石川県立図書館/大型絵図・石川県史

石川県史 第二編

第四章 加賀藩治停頓期

第五節 社會種々相

かくの如きは實に大槻朝元出頭して勢威を振はんとしたる直前の形勢なりき。而して藩侯吉徳朝元登庸するに至りたるもの、亦彼の才智に憑りて弊政を釐革し財用を緊縮するに在りしといへども、その結果は豫期の如くなる能はず。朝元が君恩に狃れたる驕侈の態度は、徒らに人心を動搖せしむるに止りたりき。
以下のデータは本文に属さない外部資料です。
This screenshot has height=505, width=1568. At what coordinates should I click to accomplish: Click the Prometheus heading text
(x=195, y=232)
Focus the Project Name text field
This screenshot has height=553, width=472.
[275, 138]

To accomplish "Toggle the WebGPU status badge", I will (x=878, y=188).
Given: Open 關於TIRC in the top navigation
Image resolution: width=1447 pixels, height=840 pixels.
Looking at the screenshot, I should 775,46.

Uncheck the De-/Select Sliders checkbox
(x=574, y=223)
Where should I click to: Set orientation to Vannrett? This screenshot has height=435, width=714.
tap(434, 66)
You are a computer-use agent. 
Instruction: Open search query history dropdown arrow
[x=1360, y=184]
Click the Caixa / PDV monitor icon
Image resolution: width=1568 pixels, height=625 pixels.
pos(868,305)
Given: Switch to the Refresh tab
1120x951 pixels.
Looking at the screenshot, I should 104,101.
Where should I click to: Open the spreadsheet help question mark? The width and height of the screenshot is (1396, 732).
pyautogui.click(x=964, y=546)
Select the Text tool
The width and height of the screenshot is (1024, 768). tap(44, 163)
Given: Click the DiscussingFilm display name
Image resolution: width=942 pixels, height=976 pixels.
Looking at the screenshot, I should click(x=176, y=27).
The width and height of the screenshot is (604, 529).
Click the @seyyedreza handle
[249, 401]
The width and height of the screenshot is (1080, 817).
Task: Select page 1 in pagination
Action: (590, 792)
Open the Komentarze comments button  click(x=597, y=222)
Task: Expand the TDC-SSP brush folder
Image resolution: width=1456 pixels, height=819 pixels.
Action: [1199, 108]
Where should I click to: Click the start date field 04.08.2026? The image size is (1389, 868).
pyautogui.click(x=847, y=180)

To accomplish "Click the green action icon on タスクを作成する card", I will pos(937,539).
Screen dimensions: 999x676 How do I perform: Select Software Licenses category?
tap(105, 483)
是を以て宗辰襲封の初に於いて朝元の失脚を見るに至りたるが、これに代りて藩政を更張し風教を刷新するに足るべき偉材を出しゝことなく、次いで重凞・重靖二侯の治世はその期間甚だ短少なりしが爲に、政務を顧みるの餘裕を得る能はず。重教に至りて在職十九年に及びしが、尚何等施設の見るべきものあらざりき。この時江戸は恰も大岡忠善・田沼意次の執柄期に屬し、淫蕩腐敗の風都鄙に普かりしかば、加賀藩の上下も亦この大勢より脱すること能はざりしは勿論なり。